On Monday, NASA announced confirmation of a planet orbiting a star over 180 parsecs from Earth – that’s 3,000 trillion miles away! Kepler 22b is the first planet that orbits its star comfortably within the habitable zone. This is the region around the star where liquid water would be able to exist on a planet’s surface. It was discovered using the Kepler telescope which is constantly monitoring over 140,000 stars in the night sky.

Most news outlets ran stories that made you feel it was time to pack your suitcase and hitch a ride on a shuttle to a shiny new home. But what most fail to point out is that we still don’t know an awful lot about Kepler 22b. What we do know is that it’s just over twice the size of the Earth, a year on this strange would would be 290 Earth days and that if it has a similar atmosphere to Earth (that’s a big if!) then the temperature on the surface would be a pleasantly sweaty 22 degrees Celsius.

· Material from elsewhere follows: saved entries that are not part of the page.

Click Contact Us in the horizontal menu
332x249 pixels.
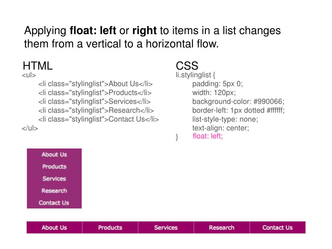point(278,228)
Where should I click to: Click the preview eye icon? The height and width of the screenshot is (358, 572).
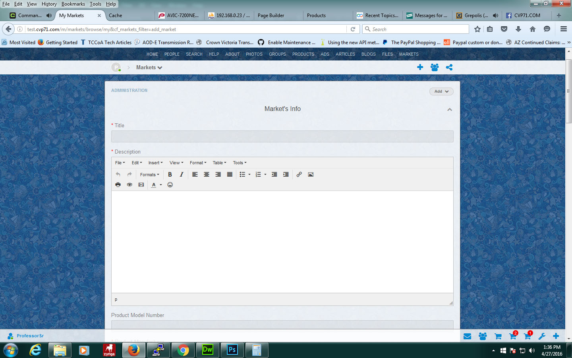129,185
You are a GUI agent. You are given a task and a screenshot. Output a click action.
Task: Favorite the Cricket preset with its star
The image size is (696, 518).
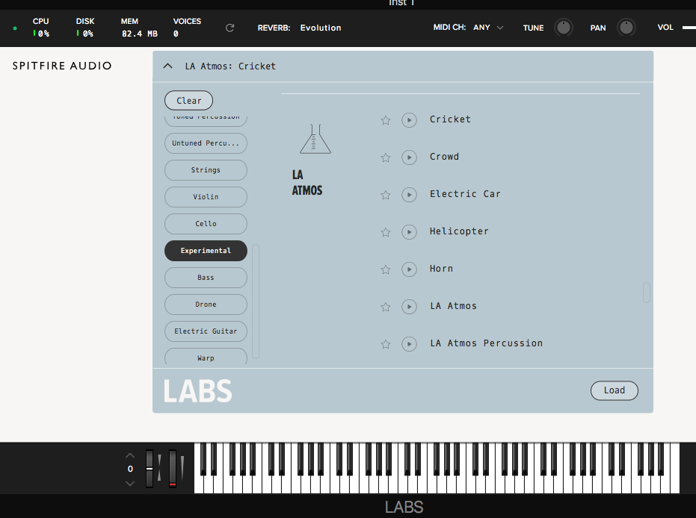pos(385,119)
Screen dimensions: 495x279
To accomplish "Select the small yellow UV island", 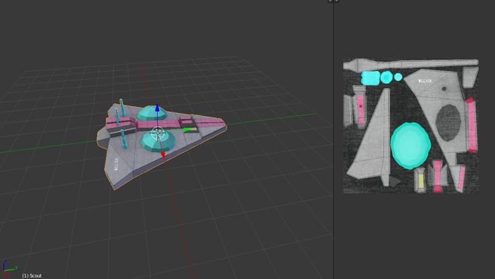I will (421, 180).
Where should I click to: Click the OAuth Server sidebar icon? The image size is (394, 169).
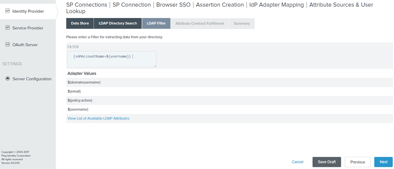(7, 45)
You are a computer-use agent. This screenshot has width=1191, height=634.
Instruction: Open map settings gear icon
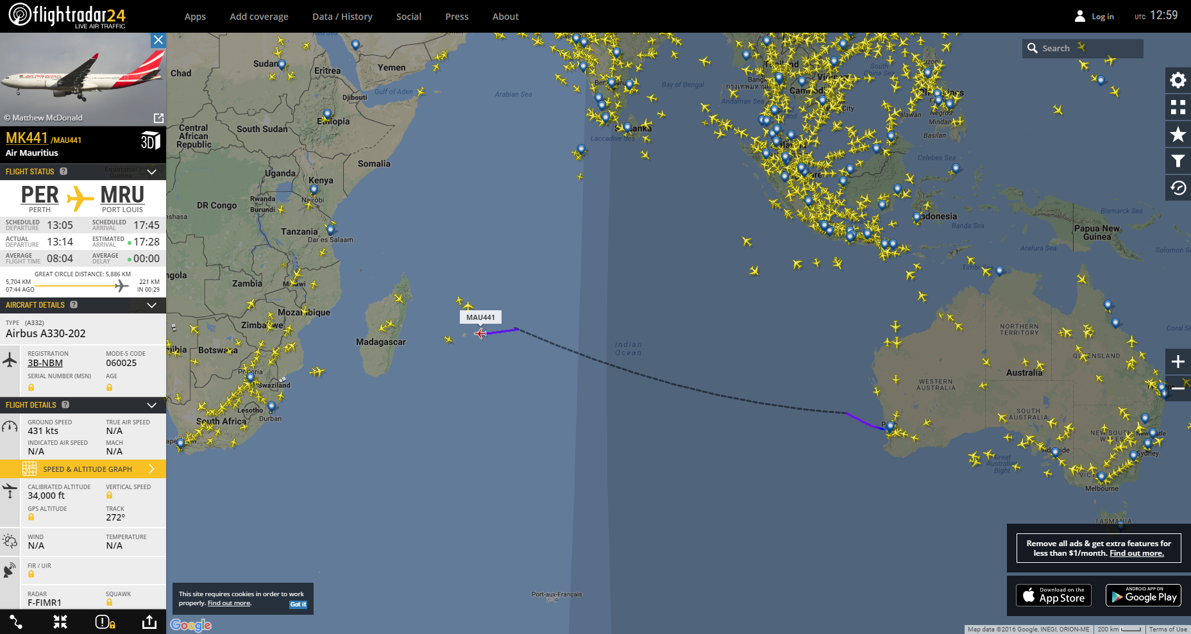click(1178, 80)
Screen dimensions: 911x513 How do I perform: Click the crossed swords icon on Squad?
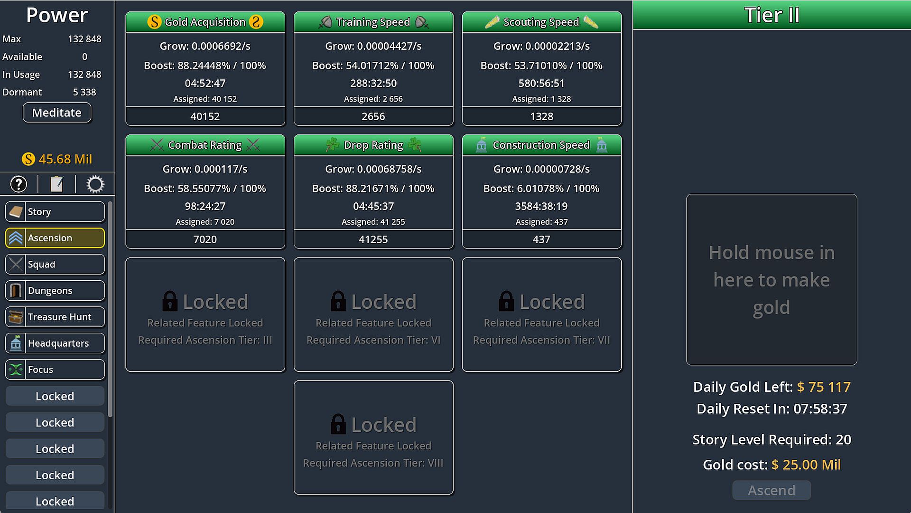tap(16, 265)
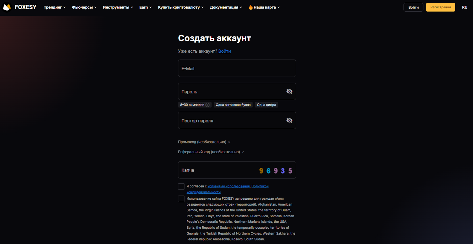Open Купить криптовалюту menu
The width and height of the screenshot is (473, 244).
181,7
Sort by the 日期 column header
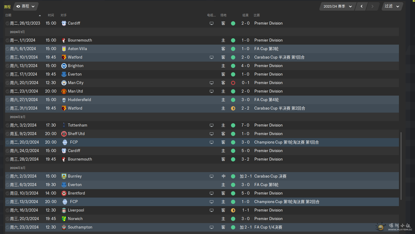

These are big ifs! We can’t conclusively tell if this planet is even rocky, it may turn out to be more like Uranus. The planet is also too far away to have a closer look at its atmosphere and see if it is not unlike our own. It may turn out to be a completely uninhabitable planet.

But then again, it may just turn out to be Earth’s bigger brother. Maybe pack a suitcase ready just in case…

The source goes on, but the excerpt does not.